Девочка даже побледнела: и Ванну в голову, что и ей пришло! Знать неспроста, знать есть в том, что благое, предостерегающее.
— Я осторожна, И-Ван. Благодарствую за заботу.
Ран и Странник за столом сидели, мирно беседовали. По разумению девочки отец нервничать должен был, а тот спокоен был и чинен, словно ничего не произошло, не происходит.
Диво, право.
Дуса переглянулась с Ван, принялась по хозяйству хлопотать, на стол метать, мужей кормить. Странник с прищуром на нее поглядывал, Ван недовольно на него, Ран же будто никого не видел вовсе.
Девочка мисами с кашей обнесла и была отцом перехвачена:
— Сядь-ка, — потянул за руку, заставляя рядом на лавку сесть. — Что сестра вернулась и худа как брат, небось уже ведаешь? Завтрева же вам в путь опасный сбираться. Что из того выйдет — Щуру ведомо. Посему сказать желаю: Странник обещался дочерей рода привесть — привел. Слово его твердое, и в деле нашем он порукой вам будет…

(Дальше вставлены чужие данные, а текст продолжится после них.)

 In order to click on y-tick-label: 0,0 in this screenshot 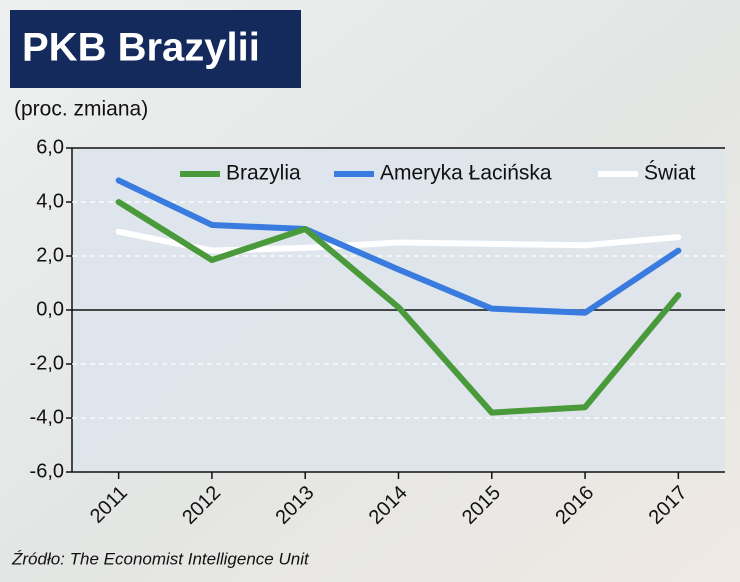, I will do `click(50, 309)`.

Ван кашей чуть не подавился, сообразив, куда кнеж клонит. Уставился на него и веря и не веря, что дальше сказано будет.
— … Он с вами идет, то его воля. Славный он воин и то доказал. Коль с вами вызвался — мне спокойнее. Одно решить хочу: просится он мужем твоим стать и в том я не против. Что ты скажешь, дочь?

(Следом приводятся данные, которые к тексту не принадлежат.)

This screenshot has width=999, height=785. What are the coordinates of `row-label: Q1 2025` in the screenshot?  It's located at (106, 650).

Дуса в глаза Странника посмотрела и словно в сугроб снежный окунулась — ни единой искорки тепла человечьего в них нет. Передернуло девочку:
— Нет, тятя. Рано мне с вами розниться, семьей своей обзаводиться. И что за нужда торопится с тем?
— Путь, говорю, неблизкий да опасный вам предстоит.
— То правда твоя тятя, однако, то не повод впопыхах мужем обзаводится.
— Муж не родович — сильней бережить станет, так, кнеж? — спросил Ван. Мужчина кивнул. — А коль дано дочери вашей пасть, муж ее вам за сына останется. Он ветвь Рана длить станет.
Кнеж опять кивнул, подтверждая.
— Тогда мне твоим сыном стать дозволь, — решился парень. Ран отвел взгляд и отрицательно головой качнул, чем озадачил руса. Ван считал, что по нраву кнежу, а тут выходит наоборот? Или чем Странник подкупил?
«Чем кнежа взял? Зачем тебе Дуса?» — с неприязнью уставился на Странника Ван.
«Пусть будет», — усмехнулся тот.
Дуса же расстроилась: дела, хоть из крепища беги, из рода извергайся. Устроили сватовство, а к месту ли, времени, хоть один бы задумался. И к чему упрямство такое, что им загорелось семьей обзаводиться? С кнежем понятно: отец он и дочери и рода, а род длиться должен. Вот и хлопочет, поторапливается. Но соколы-то почто блажат? В чем им радость и важность сей вопрос сейчас решать?